• WHAT TO DO: Pull out each line of the items below that contains the word "Tick", copying every such line in full.

• DATA LISTING:
::::

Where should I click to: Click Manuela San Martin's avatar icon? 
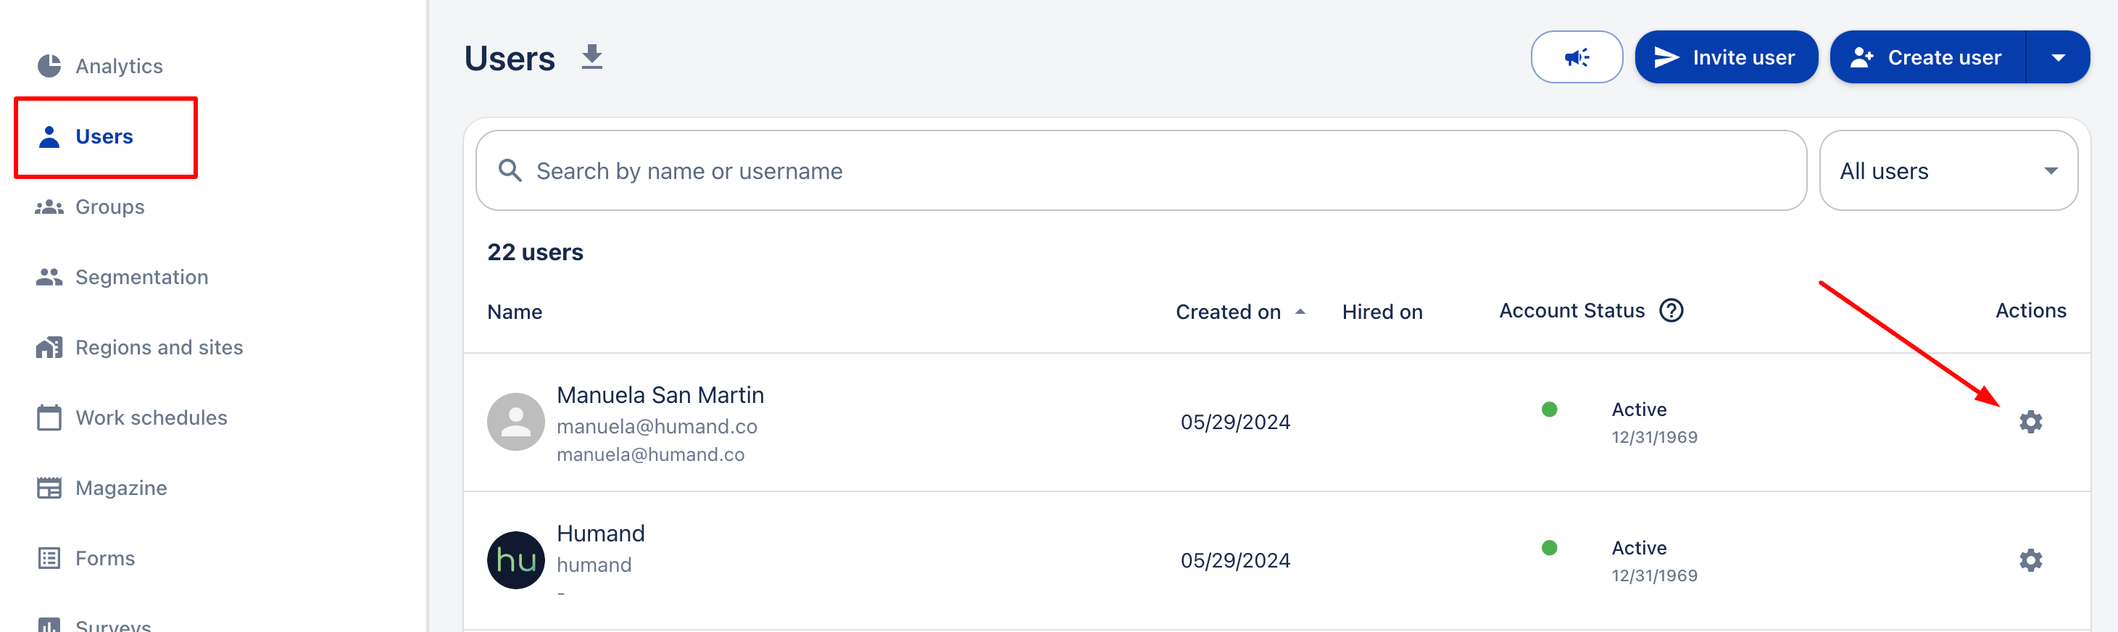coord(516,422)
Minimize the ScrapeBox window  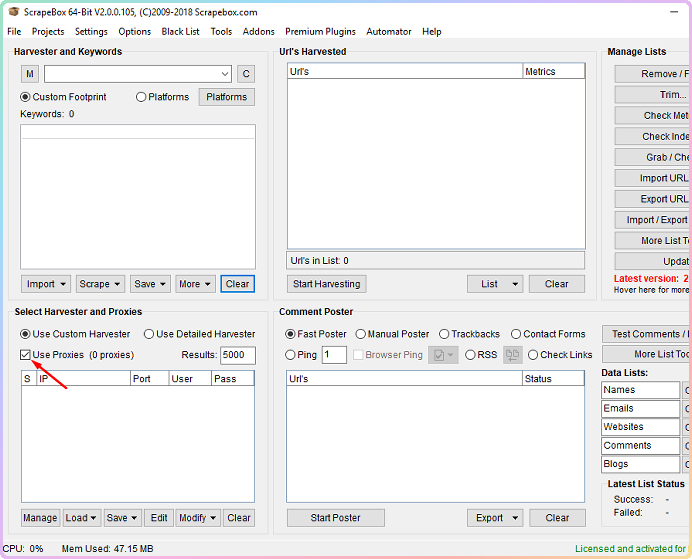click(x=674, y=12)
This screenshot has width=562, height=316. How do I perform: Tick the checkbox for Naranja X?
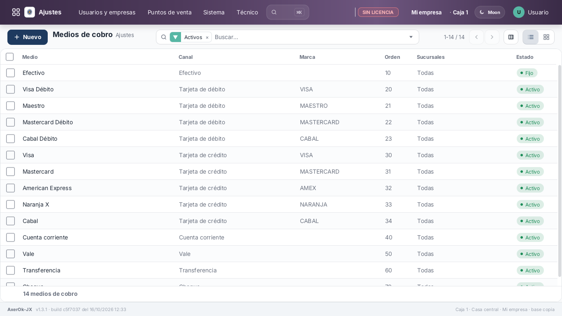pyautogui.click(x=10, y=204)
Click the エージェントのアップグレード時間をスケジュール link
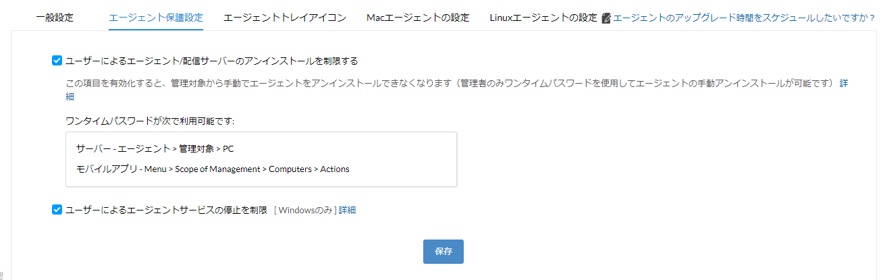The width and height of the screenshot is (887, 280). pos(743,18)
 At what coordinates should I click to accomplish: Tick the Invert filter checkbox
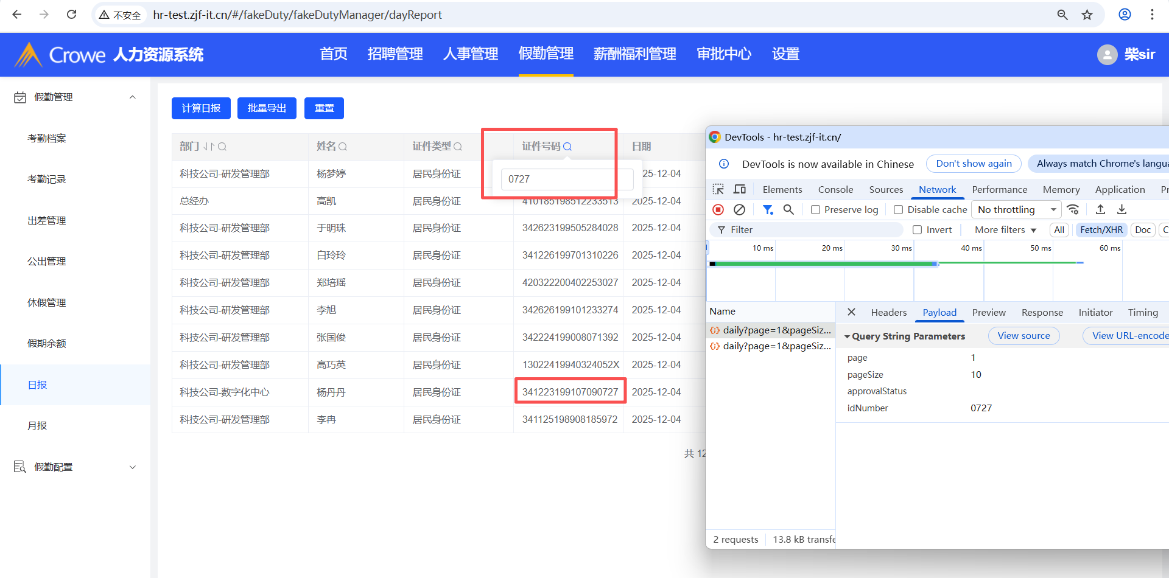(x=917, y=230)
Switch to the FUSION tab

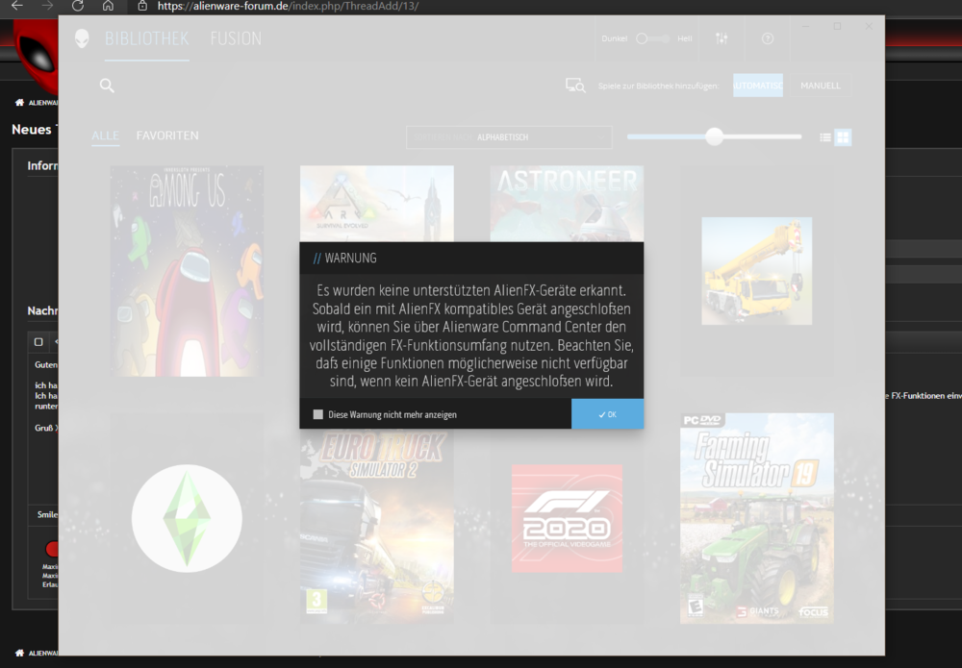pyautogui.click(x=236, y=38)
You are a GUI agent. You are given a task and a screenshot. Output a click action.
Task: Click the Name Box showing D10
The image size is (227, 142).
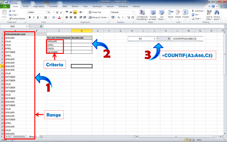(x=14, y=26)
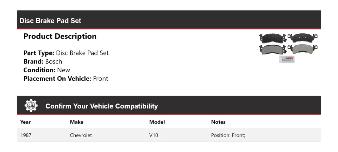Click the Condition: New line
338x152 pixels.
coord(47,70)

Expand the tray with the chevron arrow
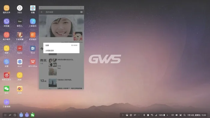coord(123,115)
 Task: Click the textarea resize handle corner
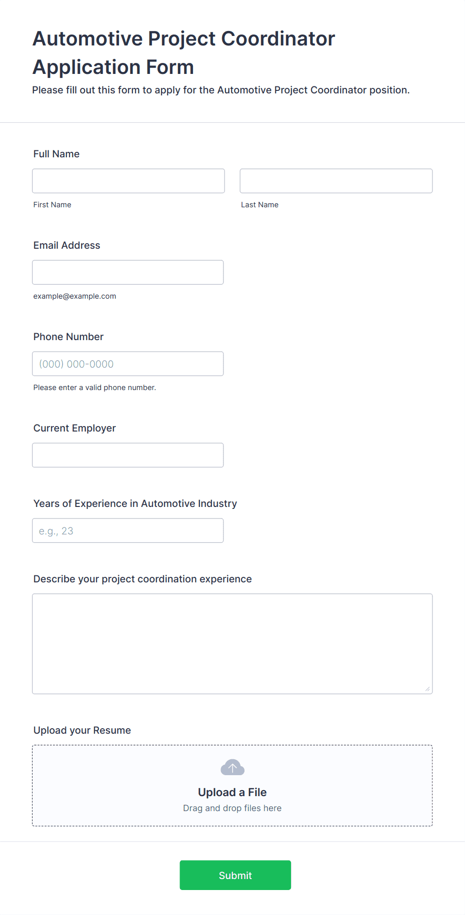(428, 689)
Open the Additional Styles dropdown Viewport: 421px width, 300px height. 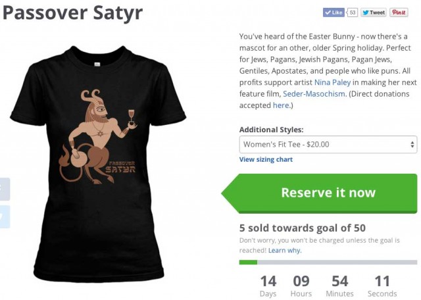coord(328,145)
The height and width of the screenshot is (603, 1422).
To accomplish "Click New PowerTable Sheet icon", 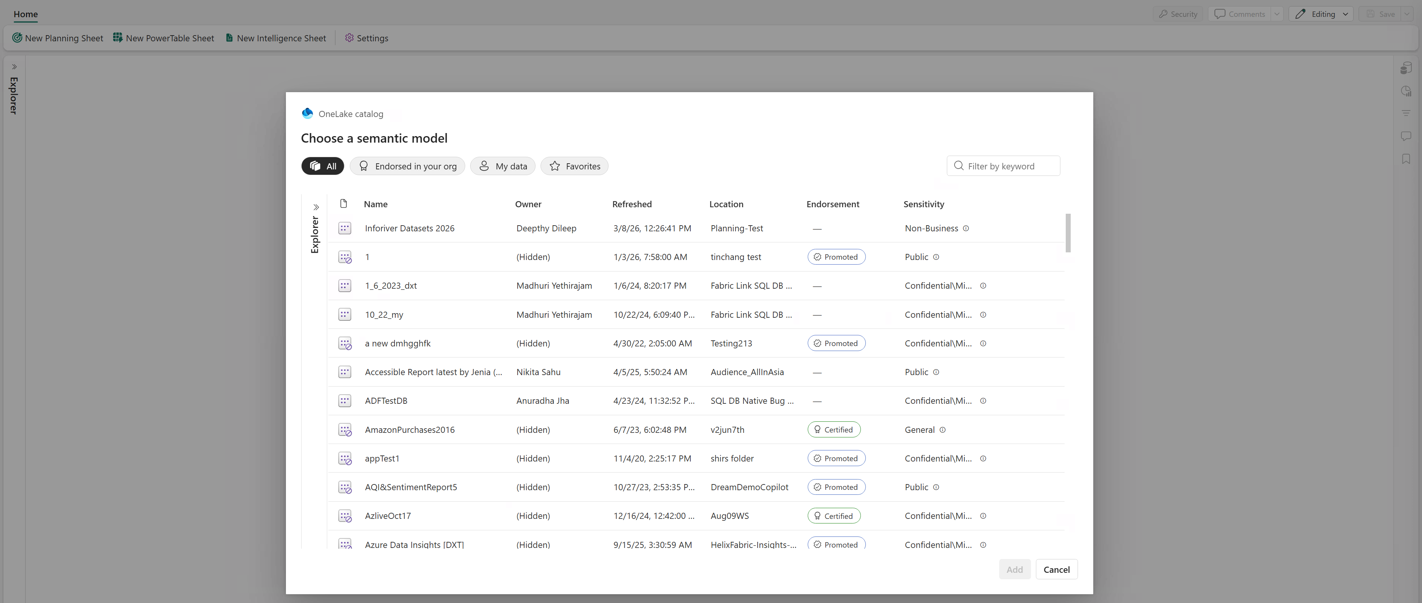I will coord(118,38).
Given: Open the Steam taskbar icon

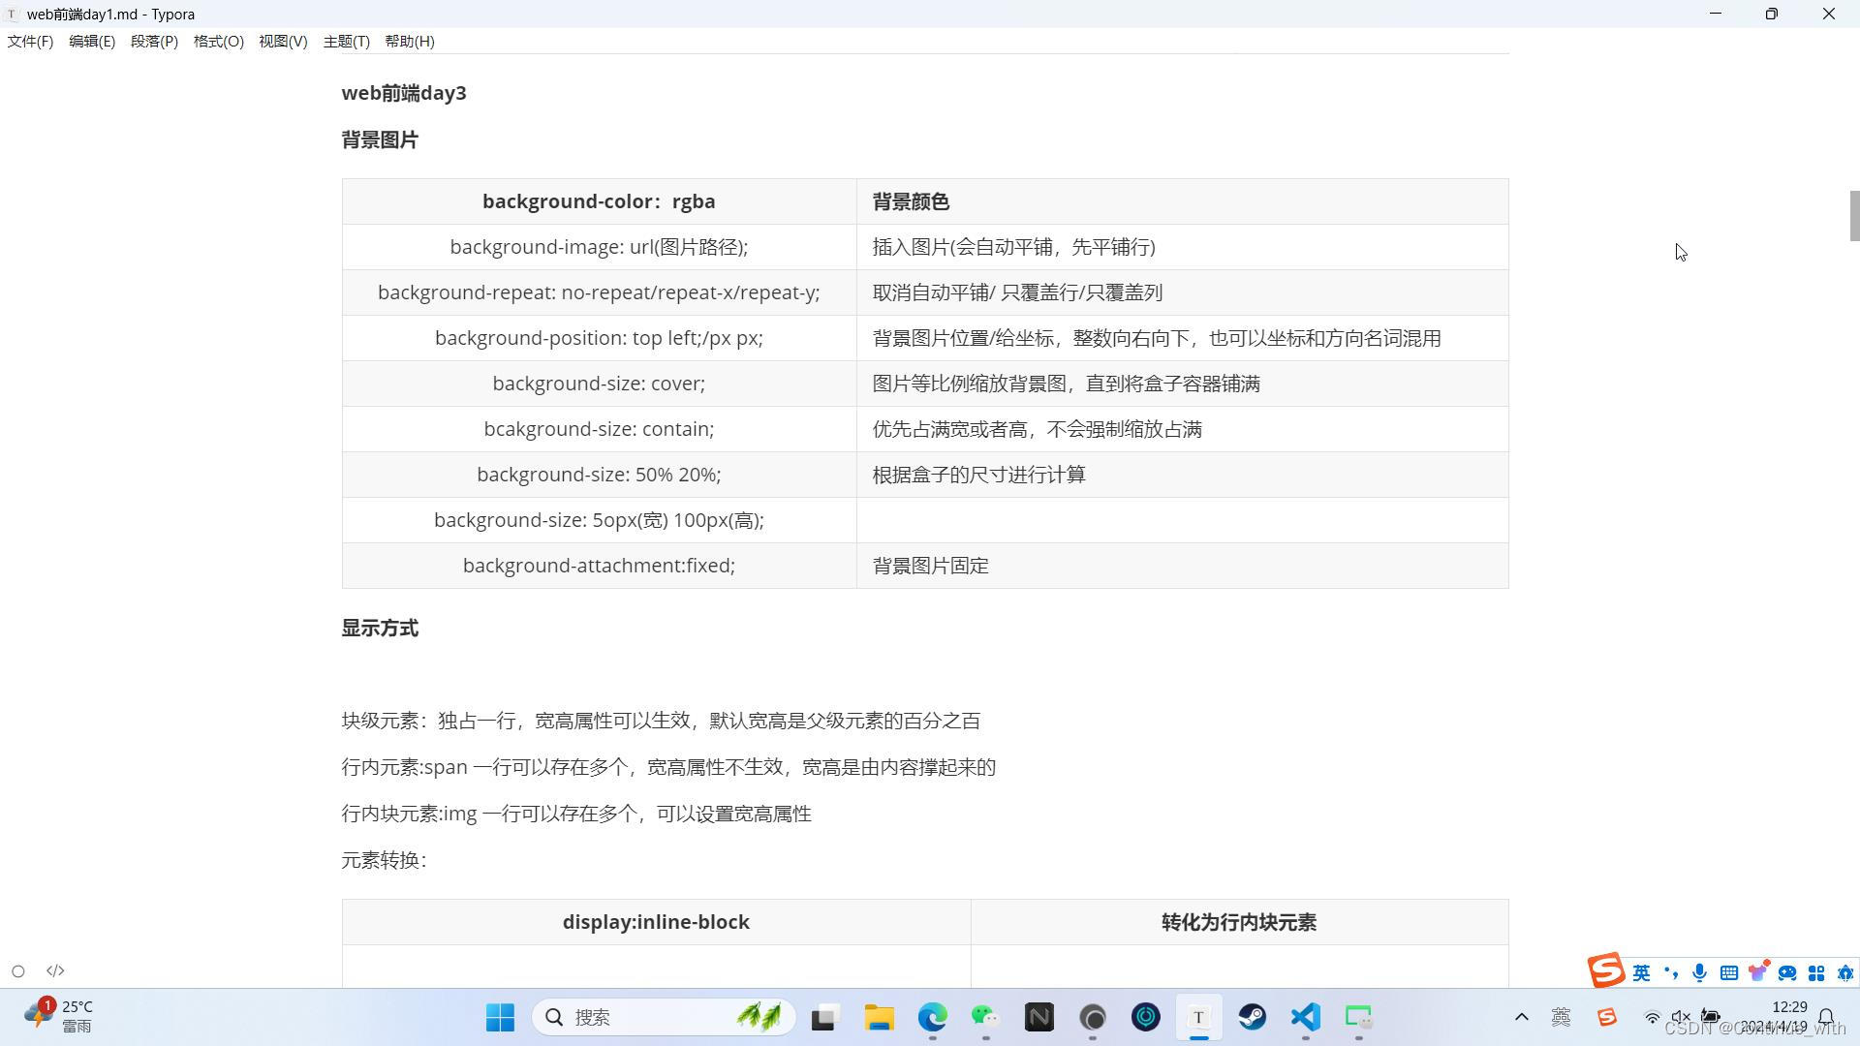Looking at the screenshot, I should tap(1252, 1017).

::::

• OUTPUT BELOW:
This screenshot has width=562, height=316. How do I perform: Tick the checkbox for Naranja X?
 At what coordinates should I click to accomplish: Tick the Invert filter checkbox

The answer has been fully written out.